The meiotic spindle checkpoint in vertebrates By far, most studies of the spindle checkpoint in meiosis have been carried out in vertebrate oocytes, primarily in mouse with a significant contribution from frog. The reasons are both practical and medical. Mature vertebrate oocytes can be isolated in the germinal vesicle stage (prophase of meiosis 1). These can then be hormonally stimulated in vitro to mature through MI and the initial stages of MII. In most vertebrate species, oocytes then physiologically arrest at metaphase of MII to await fertilization and are termed eggs. This metaphase II arrest is enforced by an activity termed “Cytostatic Factor.” An important component of Cytostatic Factor is a protein called Early mitotic inhibitor-2 (Emi2), which binds and inhibits the APC/C [84, 85]. At fertilization or after artificial activation with calcium ionophore or electrical stimulation, release of calcium leads to the degradation of Emi2 and induction of anaphase II.

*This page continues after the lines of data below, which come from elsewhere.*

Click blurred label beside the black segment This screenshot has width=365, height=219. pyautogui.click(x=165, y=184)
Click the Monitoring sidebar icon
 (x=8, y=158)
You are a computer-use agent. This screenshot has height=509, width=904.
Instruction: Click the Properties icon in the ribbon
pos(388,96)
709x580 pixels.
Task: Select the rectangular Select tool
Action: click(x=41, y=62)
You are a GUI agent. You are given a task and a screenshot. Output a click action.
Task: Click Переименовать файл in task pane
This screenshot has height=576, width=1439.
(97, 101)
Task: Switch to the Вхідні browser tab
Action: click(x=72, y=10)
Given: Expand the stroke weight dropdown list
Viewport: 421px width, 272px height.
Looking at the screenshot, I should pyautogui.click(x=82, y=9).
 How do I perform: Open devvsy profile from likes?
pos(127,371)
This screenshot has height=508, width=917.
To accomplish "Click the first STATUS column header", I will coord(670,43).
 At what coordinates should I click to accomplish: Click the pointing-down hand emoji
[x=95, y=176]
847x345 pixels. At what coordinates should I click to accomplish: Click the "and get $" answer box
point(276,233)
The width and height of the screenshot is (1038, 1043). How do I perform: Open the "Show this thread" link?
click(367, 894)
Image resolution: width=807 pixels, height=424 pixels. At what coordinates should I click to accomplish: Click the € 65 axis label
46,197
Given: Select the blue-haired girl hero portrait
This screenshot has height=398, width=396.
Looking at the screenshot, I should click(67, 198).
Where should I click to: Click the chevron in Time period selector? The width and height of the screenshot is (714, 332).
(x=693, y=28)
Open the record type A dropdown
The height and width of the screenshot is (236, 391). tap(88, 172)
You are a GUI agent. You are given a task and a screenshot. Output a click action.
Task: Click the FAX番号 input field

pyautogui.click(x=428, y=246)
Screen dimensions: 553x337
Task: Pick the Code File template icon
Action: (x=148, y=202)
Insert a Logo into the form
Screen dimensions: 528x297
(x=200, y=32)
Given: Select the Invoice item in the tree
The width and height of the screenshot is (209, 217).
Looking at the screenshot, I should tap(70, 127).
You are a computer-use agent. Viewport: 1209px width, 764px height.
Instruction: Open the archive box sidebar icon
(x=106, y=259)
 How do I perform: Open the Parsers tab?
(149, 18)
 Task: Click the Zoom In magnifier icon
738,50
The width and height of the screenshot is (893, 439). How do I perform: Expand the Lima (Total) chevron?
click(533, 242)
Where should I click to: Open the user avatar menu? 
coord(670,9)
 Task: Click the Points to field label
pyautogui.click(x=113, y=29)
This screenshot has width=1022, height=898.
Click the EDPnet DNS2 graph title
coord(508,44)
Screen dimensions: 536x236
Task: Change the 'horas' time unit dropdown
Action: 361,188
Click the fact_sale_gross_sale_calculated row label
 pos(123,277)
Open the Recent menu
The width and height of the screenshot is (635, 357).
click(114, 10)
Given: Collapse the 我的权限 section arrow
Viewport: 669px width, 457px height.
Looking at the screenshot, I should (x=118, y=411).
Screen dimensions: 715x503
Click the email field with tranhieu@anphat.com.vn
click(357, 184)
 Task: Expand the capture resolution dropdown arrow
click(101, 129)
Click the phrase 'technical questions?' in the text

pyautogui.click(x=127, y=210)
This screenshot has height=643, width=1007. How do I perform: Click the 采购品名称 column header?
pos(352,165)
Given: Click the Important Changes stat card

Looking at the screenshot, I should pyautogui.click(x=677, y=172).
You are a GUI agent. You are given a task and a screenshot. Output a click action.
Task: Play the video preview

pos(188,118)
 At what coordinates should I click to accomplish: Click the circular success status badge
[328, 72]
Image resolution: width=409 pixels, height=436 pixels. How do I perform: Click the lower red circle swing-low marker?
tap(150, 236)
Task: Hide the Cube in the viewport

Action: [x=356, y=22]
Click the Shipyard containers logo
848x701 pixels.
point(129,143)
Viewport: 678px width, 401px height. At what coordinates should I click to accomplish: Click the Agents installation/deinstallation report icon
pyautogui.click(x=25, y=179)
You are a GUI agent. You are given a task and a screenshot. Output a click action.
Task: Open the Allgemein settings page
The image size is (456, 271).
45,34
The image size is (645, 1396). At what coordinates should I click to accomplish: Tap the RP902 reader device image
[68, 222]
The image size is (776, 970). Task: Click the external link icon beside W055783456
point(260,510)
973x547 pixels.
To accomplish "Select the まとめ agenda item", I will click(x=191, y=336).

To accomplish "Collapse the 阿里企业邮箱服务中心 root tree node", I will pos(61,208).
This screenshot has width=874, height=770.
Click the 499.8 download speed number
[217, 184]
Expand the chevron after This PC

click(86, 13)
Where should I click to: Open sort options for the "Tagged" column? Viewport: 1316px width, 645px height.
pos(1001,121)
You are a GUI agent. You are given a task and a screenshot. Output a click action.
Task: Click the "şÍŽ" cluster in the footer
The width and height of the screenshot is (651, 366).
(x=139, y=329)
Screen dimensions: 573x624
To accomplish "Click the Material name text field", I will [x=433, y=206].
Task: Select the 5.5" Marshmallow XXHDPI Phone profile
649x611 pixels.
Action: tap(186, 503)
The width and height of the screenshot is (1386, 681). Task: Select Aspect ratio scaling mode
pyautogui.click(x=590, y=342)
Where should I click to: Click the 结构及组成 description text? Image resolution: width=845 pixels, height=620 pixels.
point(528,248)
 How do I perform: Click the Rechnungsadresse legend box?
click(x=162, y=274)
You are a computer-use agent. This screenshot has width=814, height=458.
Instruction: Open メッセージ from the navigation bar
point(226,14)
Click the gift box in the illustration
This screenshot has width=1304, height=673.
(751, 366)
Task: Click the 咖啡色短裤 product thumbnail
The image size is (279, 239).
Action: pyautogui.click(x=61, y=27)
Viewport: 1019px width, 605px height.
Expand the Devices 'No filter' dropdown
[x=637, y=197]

In oocyte meiosis, after breakdown of the germinal vesicle (aka prophase nucleus) the time to anaphase I onset requires an extended period, from about 2 hours in Xenopus to several hours in mouse. In vertebrate mitosis, the time from nuclear envelope breakdown to anaphase is much shorter, usually 0.5 to 1 hour. In mouse oocytes, MI is prolonged through the activity of APC/C-Cdh1, which normally is thought to function in interphase cells. In mammalian oocytes after germinal vesicle breakdown, APC/C-Cdh1 targets Cdc20 for degradation but not Cyclin B or Securin [38]. If Cdh1 is depleted with inhibitory morpholinos, APC/C-Cdc20 becomes active early targeting Securin and Cyclin B and resulting in premature anaphase and faulty segregation of homologous chromosomes. In oocytes, Map kinase and Cdk1 both participate in promoting progression through meiosis [86-88]. Recent studies inhibiting these kinases suggest that both kinases synergize to block APC/C-mediated degradation of Cyclin B and Securin in early MI [89].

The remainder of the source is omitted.